● What the task requires
Check every line of the data for the word "post", and copy those that have it.

● Task material
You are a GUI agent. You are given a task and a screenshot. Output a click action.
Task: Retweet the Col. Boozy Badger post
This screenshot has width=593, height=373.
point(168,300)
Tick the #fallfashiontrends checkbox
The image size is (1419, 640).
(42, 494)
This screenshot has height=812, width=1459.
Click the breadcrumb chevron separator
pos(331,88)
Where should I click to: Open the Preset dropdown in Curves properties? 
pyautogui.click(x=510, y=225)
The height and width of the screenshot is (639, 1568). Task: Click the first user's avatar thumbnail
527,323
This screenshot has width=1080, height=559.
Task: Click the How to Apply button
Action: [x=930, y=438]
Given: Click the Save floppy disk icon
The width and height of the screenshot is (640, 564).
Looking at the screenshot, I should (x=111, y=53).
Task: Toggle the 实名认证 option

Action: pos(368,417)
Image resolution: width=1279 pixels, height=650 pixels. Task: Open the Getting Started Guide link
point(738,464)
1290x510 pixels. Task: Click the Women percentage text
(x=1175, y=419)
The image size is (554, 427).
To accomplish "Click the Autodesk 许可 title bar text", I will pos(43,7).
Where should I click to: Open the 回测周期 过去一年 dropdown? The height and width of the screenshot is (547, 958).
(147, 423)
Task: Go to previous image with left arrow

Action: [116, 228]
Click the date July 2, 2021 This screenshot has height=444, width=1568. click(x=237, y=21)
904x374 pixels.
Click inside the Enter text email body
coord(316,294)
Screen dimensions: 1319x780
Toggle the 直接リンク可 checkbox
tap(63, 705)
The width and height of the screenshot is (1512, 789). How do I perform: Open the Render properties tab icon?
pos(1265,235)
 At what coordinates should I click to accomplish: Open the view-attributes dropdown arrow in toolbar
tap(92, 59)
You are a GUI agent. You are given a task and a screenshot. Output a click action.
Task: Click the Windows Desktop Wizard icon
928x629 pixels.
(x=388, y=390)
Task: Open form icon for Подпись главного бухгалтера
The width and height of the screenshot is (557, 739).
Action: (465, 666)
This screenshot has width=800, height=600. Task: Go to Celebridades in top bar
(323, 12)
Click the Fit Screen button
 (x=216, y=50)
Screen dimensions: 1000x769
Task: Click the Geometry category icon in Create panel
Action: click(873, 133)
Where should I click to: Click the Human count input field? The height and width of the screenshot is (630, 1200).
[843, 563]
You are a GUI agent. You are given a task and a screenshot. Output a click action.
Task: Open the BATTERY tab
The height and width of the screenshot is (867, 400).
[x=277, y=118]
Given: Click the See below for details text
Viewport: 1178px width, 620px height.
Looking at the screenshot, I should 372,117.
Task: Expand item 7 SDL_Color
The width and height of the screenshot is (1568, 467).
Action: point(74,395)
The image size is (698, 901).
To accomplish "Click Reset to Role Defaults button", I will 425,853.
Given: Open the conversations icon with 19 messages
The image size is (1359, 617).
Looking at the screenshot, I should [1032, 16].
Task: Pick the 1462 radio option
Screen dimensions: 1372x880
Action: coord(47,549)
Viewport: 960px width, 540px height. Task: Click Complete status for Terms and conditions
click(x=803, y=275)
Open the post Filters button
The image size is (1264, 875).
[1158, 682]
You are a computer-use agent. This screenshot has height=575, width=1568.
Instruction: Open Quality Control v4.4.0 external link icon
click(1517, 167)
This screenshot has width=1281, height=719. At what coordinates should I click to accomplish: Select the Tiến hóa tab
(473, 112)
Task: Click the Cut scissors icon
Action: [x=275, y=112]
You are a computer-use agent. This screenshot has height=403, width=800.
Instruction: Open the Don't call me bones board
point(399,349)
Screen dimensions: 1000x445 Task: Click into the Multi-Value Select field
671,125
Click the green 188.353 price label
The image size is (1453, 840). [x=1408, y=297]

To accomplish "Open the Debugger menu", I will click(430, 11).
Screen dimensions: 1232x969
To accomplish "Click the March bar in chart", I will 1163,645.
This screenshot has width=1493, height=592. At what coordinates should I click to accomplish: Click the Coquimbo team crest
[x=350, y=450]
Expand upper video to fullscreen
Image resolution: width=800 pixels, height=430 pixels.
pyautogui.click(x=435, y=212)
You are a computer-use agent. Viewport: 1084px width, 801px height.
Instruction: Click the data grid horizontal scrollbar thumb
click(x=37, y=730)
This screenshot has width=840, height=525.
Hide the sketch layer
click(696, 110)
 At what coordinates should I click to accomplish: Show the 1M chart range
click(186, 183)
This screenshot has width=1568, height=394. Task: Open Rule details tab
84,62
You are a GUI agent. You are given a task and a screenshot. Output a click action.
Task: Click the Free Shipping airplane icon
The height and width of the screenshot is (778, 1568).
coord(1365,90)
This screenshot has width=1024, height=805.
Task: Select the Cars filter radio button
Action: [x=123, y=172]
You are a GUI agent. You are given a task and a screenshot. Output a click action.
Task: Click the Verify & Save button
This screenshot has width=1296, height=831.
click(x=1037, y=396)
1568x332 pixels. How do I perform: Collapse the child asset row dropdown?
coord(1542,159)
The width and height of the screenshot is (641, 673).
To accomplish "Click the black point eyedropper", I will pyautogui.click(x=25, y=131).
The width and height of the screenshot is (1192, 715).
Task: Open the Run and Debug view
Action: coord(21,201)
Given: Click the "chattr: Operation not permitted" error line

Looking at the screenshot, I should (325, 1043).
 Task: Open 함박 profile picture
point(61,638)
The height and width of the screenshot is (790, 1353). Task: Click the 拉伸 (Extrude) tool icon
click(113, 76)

● Solution below
Task: Retweet the Col. Boozy Badger post
Open the post Filters button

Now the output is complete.